The firm has been Nike's top gun in the interactive space for some time, and has scored in recent months with programs for Nokia and Verizon. R/GA presented the former as an entertainment brand, devising a wildly clever campaign that allowed users to place themselves in a mini-action movie.

"The challenge is to take a brand and show how it can come alive in the broadband space," Law says. "What we did with Verizon is a good example of how we work."

R/GA started out with both creative and tech people at the table. "It's very different from the traditional model, where the tech comes charging in at the very end."

That collaborative spirit--which Law refers to as "creative intimacy"--is what he believes distinguishes R/GA from the competition. Asked about the most crucial parts of his job, he quickly cites "curating creative teams. The right mix for the right project. If we don't get that set right away, it's hard to correct it later on."

Law's peers believe his leadership skills equal his creative ones. "Certainly if you spend more than ten minutes with Nick, you'll realize he's creatively animated," says Kevin Swanepoel, president of The One Club. "He can capture and hold a large group's attention with a click of his finger. He has a natural leadership quality to him."

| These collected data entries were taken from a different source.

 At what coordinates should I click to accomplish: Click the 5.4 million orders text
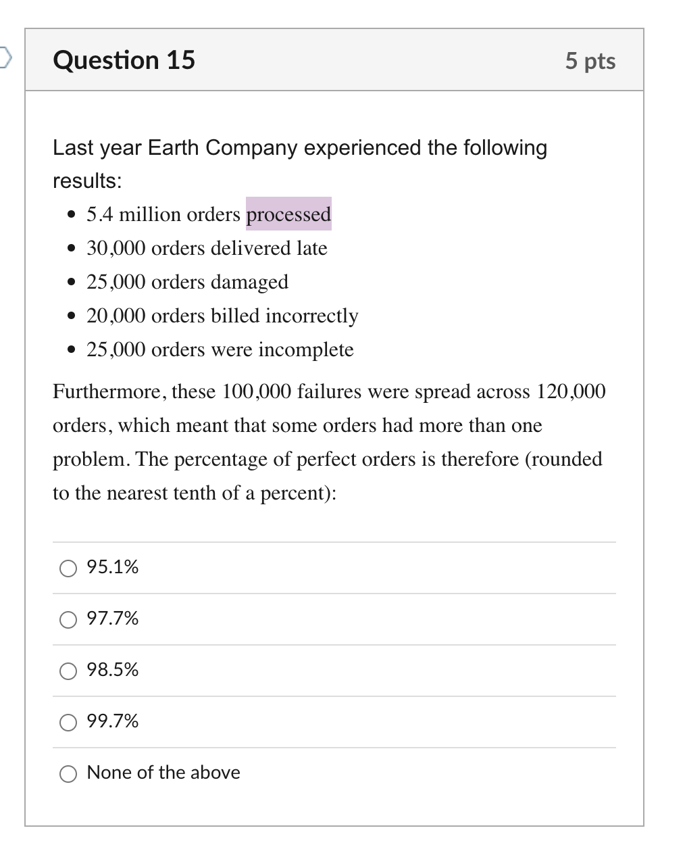pyautogui.click(x=163, y=214)
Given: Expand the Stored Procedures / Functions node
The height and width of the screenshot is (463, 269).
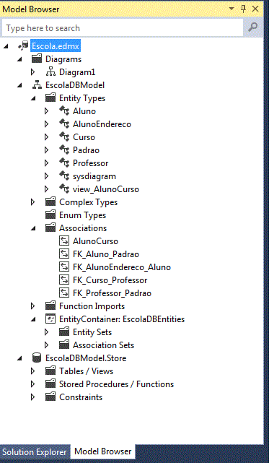Looking at the screenshot, I should click(x=32, y=384).
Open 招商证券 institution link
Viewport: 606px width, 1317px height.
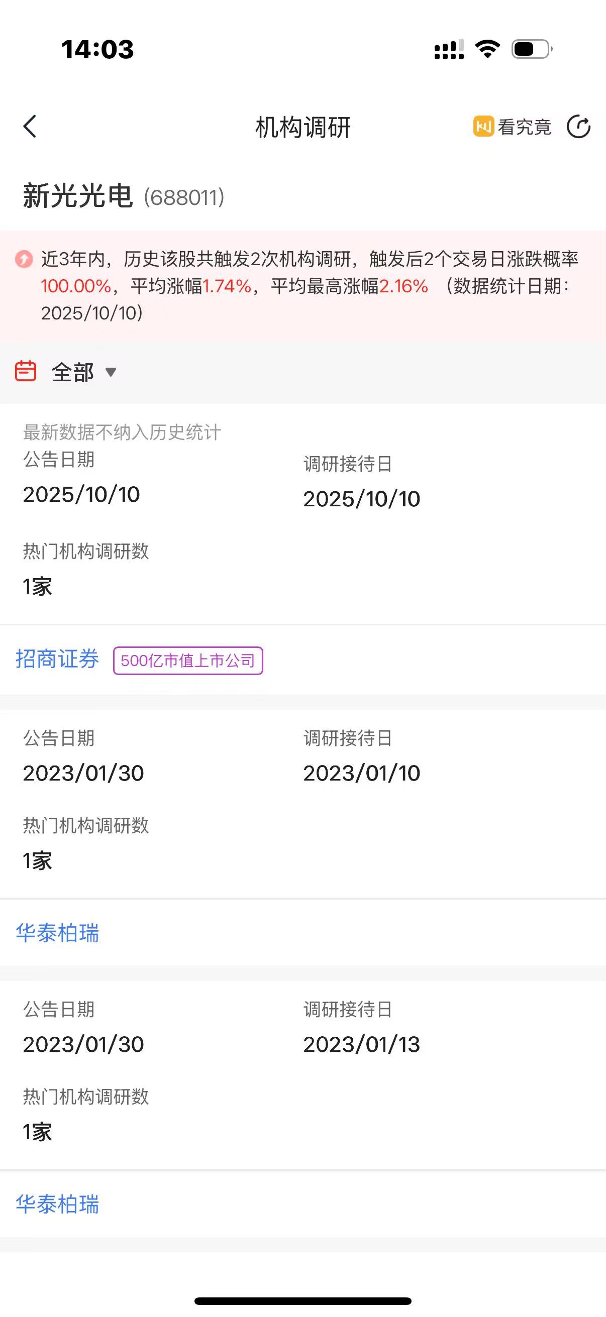click(x=57, y=659)
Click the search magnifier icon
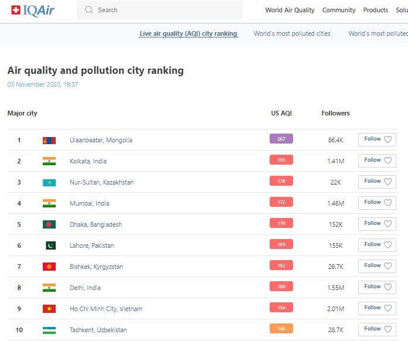This screenshot has height=341, width=408. point(89,10)
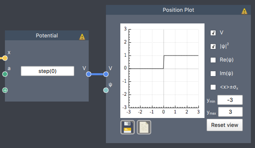
Task: Click the Position Plot warning icon
Action: click(244, 11)
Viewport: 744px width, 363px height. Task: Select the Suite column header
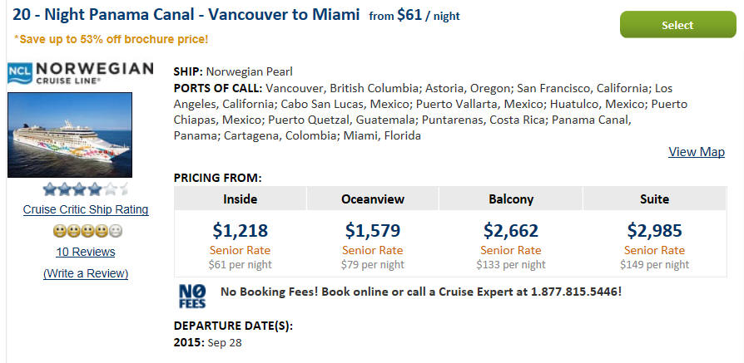654,199

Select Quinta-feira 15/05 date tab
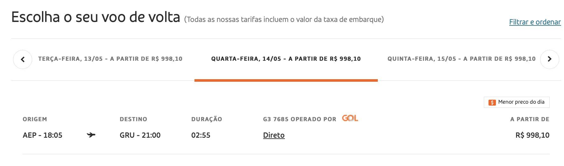click(462, 59)
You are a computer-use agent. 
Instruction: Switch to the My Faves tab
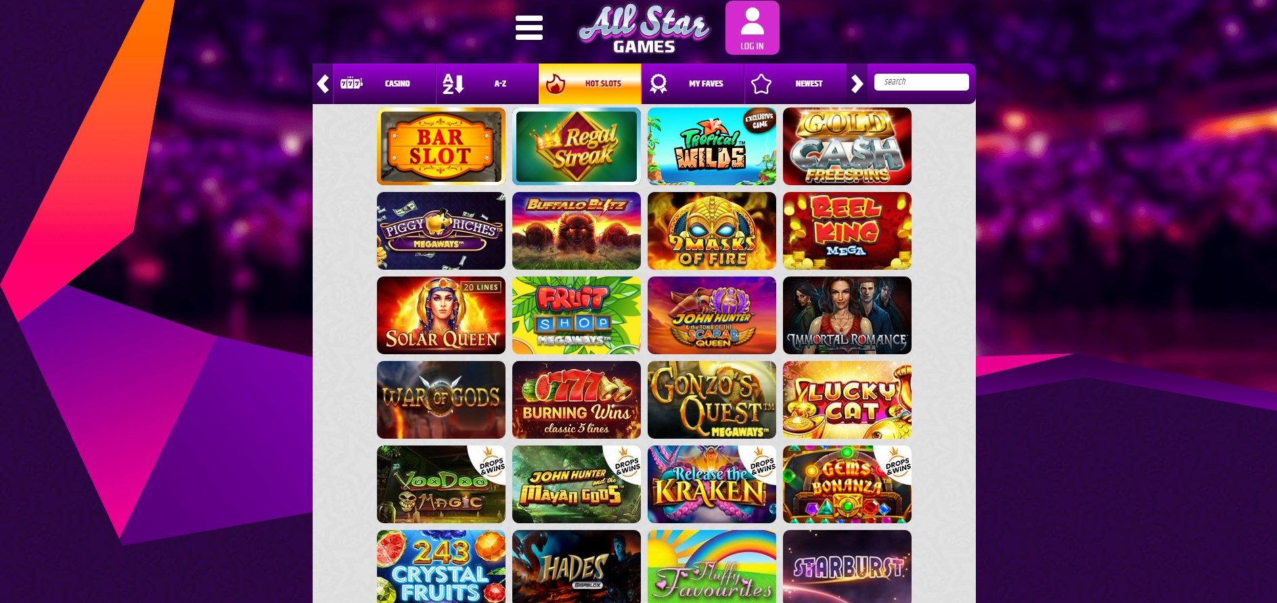(x=692, y=84)
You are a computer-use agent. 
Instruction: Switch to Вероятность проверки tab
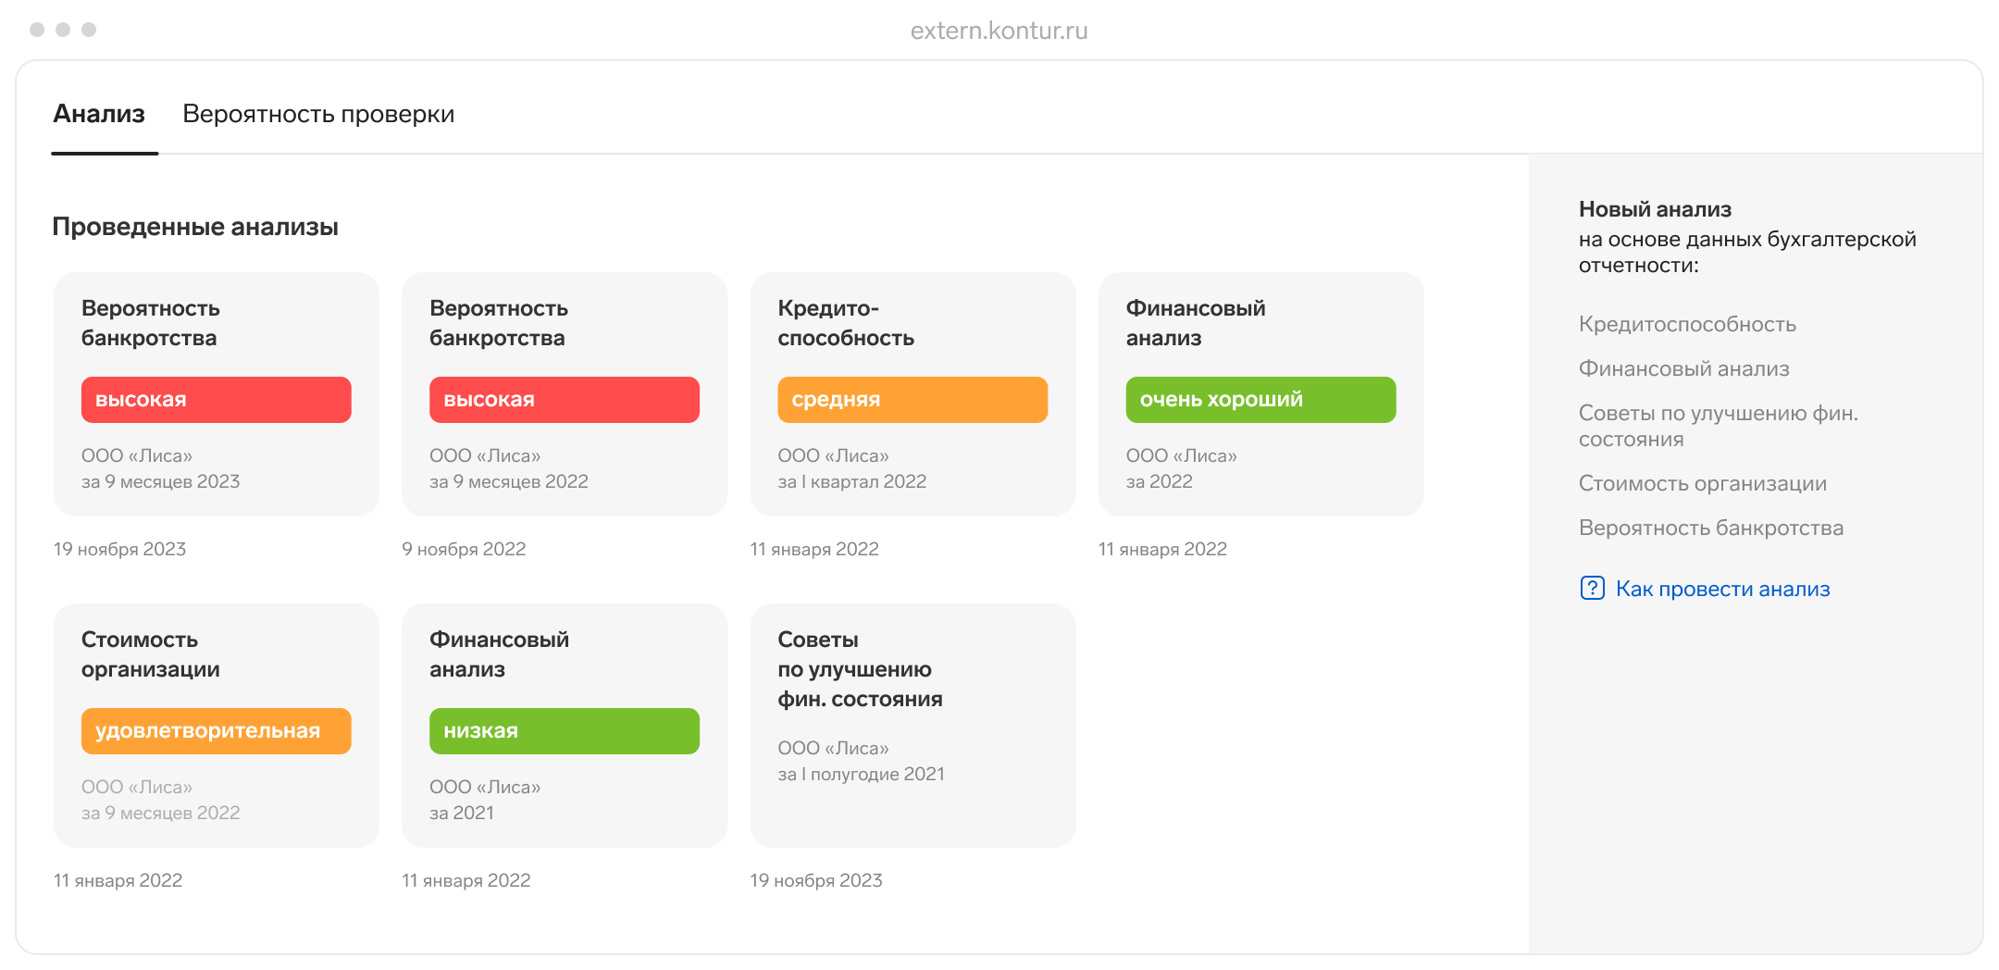[x=318, y=114]
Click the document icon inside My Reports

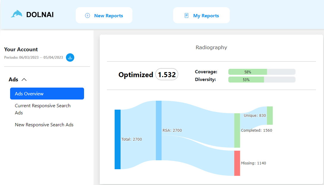(x=187, y=15)
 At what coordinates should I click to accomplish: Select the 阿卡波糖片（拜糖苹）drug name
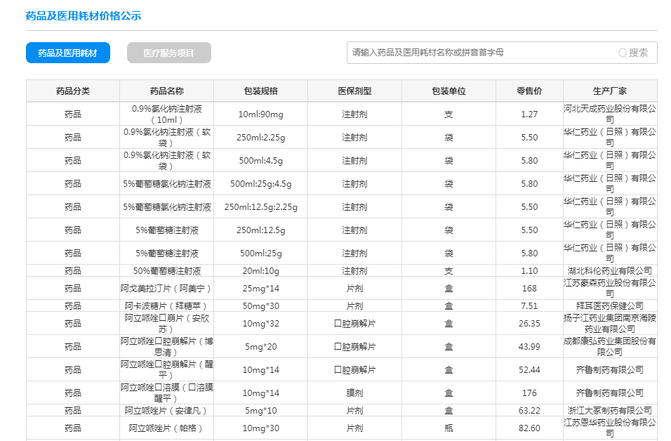click(167, 305)
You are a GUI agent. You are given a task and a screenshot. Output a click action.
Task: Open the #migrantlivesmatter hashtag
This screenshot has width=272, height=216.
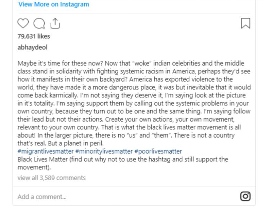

Law is uncertain about his professional future. "Things will have changed sufficiently so that I wouldn't recognize my current job," he ponders. "We must keep asking the question, 'What does the consumer want?' It's not about what we want or what will be fun to do or what will get us out to L.A. to do some shooting." He adds, "although that last part wouldn't be too bad."

--Larry Dobrow

The Time Traveler
Dorian Sweet
Executive creative director, Tribal DDB, San Francisco

For over a decade, Dorian Sweet has been at the very edge of next-gen site design and brand-building online, yet he is very much a student of history and his own past media experiences.

"I have been programmed for advertising from an early age," says Tribal ddb's executive creative director. "I have been remembering jingles and tag lines since I was four."

In his award-winning destinations and ad campaigns for Discovery Networks, Motorola, Kodak, and 20th Century Fox, Sweet demonstrates this lifelong appreciation for how big brands get into our heads and become part of our experience.

This past year, at sites like the new Clorox.com and Glad Press'n Seal-1000 Uses, Sweet and his team married everyday household tools with user creativity and deft design skills.

Thousands of users dragged and dropped their own product tips onto a highly interactive 360-degree view of their environment. Sweet, who has been building corporate and branded sites for a decade, is expert at maintaining a clean, well-lit brand image online while also giving users room to explore and contribute.

The sites reflect a fundamental shift in consumer consciousness since the days Sweet himself dutifully recited corporate jingles; his designs celebrate a kind of liberated user. "Until the Internet, consumers believed advertising was psychologically imposed on you," he says. "Now they have access to everything they see--the world or a subject or a product from many dimensions.

So marketing has become more inclusive than dictatorial." And more entertaining.

Sweet's vision for more interactive brands culminated in the June launch of MealsTogether.com. Staged as an online sitcom, this bold re-imagining of a big brand Web site lets users navigate Hidden Valley, KC Masterpiece, Kingsford and Glad products through family characters, recipes and togetherness tips.

For Sweet, however, MealsTogether.com represents a return to the roots of video advertising, "when a brand sponsored TV shows. Now we have brands sponsoring story lines that incorporate their products."

MealsTogether.com gets over 21,000 visitors a week who stay on average four minutes, and it has spawned co-marketing programs with Wal-Mart and ESPN.

Married to a genealogist who has tracked Sweet back to the Pilgrims, he's become fascinated by American democracy's pre-history. For him, online video represents that new country of interactivity. In the next year, he speculates, "we'll be sorting out how video plays a role in the interactive experience."